Records for processing Start Marker

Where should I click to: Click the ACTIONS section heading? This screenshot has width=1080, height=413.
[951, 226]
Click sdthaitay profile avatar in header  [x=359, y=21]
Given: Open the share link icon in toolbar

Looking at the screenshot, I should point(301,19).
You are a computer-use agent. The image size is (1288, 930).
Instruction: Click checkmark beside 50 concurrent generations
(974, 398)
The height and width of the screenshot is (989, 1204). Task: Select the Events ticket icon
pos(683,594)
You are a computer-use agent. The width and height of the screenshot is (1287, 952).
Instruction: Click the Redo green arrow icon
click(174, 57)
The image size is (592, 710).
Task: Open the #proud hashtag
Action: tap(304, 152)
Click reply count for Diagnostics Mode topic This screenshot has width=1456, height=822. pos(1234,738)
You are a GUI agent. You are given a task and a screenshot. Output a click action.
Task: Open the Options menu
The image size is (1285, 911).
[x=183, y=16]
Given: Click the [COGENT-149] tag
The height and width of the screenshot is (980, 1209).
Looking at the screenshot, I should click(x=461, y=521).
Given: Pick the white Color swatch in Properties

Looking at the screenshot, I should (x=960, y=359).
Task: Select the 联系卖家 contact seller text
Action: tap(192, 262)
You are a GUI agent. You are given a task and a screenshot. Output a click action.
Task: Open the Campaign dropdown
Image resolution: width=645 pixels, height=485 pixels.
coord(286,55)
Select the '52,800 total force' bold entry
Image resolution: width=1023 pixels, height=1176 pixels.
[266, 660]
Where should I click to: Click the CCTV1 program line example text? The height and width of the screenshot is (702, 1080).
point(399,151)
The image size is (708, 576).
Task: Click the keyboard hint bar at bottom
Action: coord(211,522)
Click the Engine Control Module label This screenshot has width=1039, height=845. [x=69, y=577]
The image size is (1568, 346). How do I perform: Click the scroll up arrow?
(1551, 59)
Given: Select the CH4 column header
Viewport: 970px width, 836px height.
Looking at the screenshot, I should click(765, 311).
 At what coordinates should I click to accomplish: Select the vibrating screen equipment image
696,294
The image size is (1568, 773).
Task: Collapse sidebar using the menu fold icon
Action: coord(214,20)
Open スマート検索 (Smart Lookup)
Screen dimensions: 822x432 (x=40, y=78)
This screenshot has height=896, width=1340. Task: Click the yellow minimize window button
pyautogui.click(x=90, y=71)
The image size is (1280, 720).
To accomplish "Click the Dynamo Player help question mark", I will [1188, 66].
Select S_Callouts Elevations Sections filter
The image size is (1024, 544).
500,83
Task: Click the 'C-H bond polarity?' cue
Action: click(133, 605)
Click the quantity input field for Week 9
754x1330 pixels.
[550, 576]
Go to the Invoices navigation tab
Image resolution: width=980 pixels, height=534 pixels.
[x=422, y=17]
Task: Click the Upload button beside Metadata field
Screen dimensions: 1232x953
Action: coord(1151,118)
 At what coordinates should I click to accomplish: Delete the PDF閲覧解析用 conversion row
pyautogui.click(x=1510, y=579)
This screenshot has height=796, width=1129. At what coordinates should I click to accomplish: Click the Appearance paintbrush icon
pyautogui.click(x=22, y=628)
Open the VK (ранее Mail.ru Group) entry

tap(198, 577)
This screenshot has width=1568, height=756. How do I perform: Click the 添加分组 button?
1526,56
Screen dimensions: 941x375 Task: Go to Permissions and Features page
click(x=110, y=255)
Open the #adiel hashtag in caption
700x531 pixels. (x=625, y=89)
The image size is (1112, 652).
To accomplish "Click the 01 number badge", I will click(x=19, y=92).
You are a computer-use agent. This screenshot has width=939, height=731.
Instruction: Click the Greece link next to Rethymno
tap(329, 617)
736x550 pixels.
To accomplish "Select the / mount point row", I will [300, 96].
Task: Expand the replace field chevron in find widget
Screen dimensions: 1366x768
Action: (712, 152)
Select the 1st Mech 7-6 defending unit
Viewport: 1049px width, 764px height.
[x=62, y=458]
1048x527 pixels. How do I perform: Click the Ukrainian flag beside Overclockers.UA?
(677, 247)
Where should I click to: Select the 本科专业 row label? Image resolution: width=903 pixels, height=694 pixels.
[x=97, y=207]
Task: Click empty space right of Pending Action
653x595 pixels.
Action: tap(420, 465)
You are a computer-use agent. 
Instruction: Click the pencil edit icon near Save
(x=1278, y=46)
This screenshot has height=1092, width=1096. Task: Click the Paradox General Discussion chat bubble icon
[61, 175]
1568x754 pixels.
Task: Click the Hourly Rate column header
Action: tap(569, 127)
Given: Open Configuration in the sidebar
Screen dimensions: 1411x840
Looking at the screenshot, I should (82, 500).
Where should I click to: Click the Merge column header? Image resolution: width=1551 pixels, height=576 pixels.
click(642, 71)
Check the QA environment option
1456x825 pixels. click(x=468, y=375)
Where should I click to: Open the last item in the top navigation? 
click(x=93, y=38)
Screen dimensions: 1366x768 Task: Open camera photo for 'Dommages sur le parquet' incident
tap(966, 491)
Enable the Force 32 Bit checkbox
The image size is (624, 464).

Records for processing End Marker

Go through the entries above and count the lines containing the word "computer"; give only that count.

§ Exercise answer:
4